Clandestinidad y dicha
Forges deja un mundo en el que todos y cada uno de nosotros ha quedado dibujado
Cuando terminé Números pares, impares e idiotas, mi libro sobre el sistema métrico decimal, se lo envié a Forges con la esperanza de que le gustara y se decidiera a ilustrarlo. Me llamó a las tres horas entusiasmado con la idea de que trabajáramos juntos y me citó a comer en el restaurante del Corte Inglés de la calle Princesa.
Conviene señalar que por entonces no nos conocíamos, ni siquiera creo que hubiéramos llegado a coincidir en acto público de naturaleza alguna. Yo estaba muy nervioso, en consecuencia. Llegué al restaurante, que se encontraba arriba del todo, a bordo de las escaleras mecánicas, pasando pues por todas las secciones. A medida que el ascensor subía, iba viendo el mundo como una sucesión de viñetas de Forges. Sección Señoras, Sección Caballeros, Niños, Deportes, Ropa Vaquera…

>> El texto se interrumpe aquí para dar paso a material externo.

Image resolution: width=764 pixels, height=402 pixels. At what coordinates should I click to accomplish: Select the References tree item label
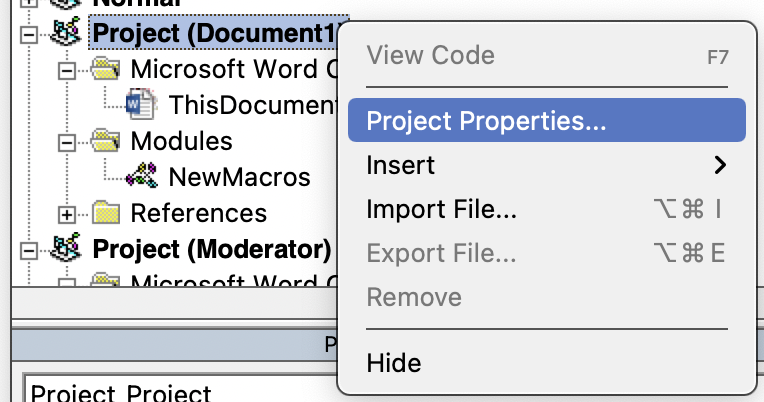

Todo adquirió el esquematismo complejo de sus dibujos. Me quedé anonadado ante el descubrimiento de que Forges había venido dibujando el mundo con una precisión asombrosa. Era un hiperrealista inverso. Era genial la operación que había efectuado sobre la realidad para contárnosla. Cuando llegué al restaurante, la versión forgiana de Forges conversaba tranquilamente con la versión forgiana de un camarero. Yo mismo, al tomar asiento, me transformé en una versión forgiana de mí mismo. Comimos dentro de una viñeta, en fin, utilizando ambos una sintaxis que se aproximaba a la de los personajes del genial dibujante.

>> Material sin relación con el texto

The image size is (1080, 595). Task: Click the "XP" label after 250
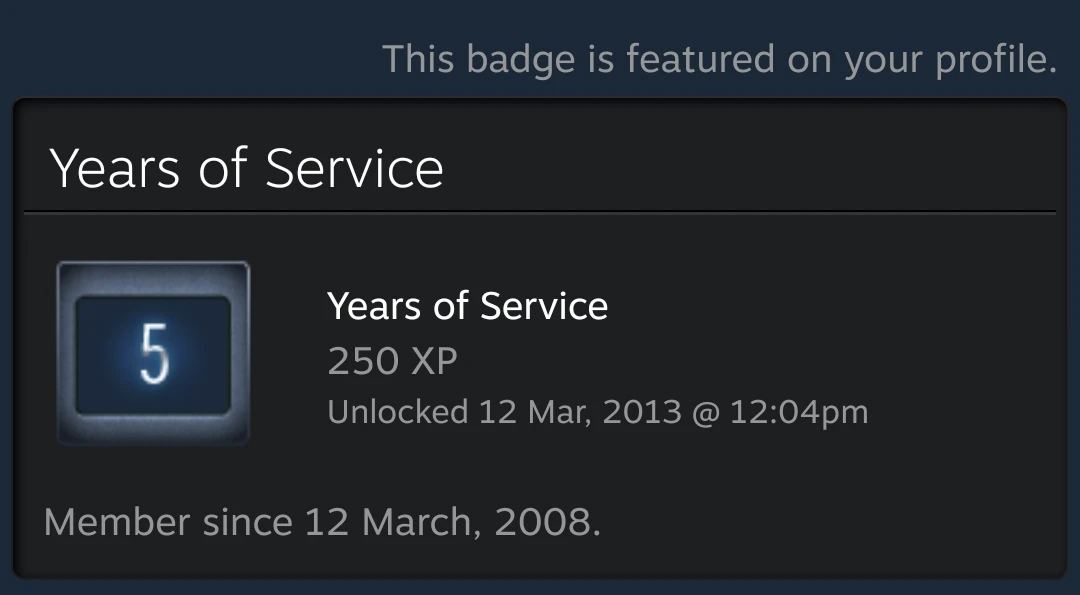click(x=433, y=361)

Le pregunté por qué me había citado a comer en un sitio tan raro y me dijo que allí no nos vería nadie, ya que los editores, los periodistas y los escritores comían en otros sitios. Me di cuenta entonces de que había decidido que trabajáramos en la clandestinidad. Una clandestinidad de viñeta, claro, y así fue: siempre nos veíamos en aquel restaurante, a escondidas del mundo.
Ahora que lo pienso creo que Forges fue siempre, pese a su fama, un hombre escondido. ¿Escondido de qué? Nunca me atreví a preguntárselo. Como el libro nos gustó mucho y los dos éramos unos editores frustrados, decidimos convertirnos en socios y coeditarlo con la ayuda de Alba Editorial, a cuya directora también le gustó la aventura. Así fue como Forges y yo tuvimos, inexplicablemente, una empresa que funcionó bien, incluso muy bien. Cada año, cuando recibo mi parte de los derechos de autor de ese libro, me acuerdo de aquellos días de clandestinidad y dicha. Forges deja un mundo en el que todos y cada uno de nosotros ha quedado dibujado.
Él aseguraba con coquetería que dibujaba mal, pero que se salvó gracias al consejo que recibió de su padre cuando comenzó a hacer viñetas: “Hijo, si te dedicas a esto, sé absolutamente original”. No solo fue original, sino que nos hizo originales a toda la generación que compartimos su época. Descansa en paz, amigo.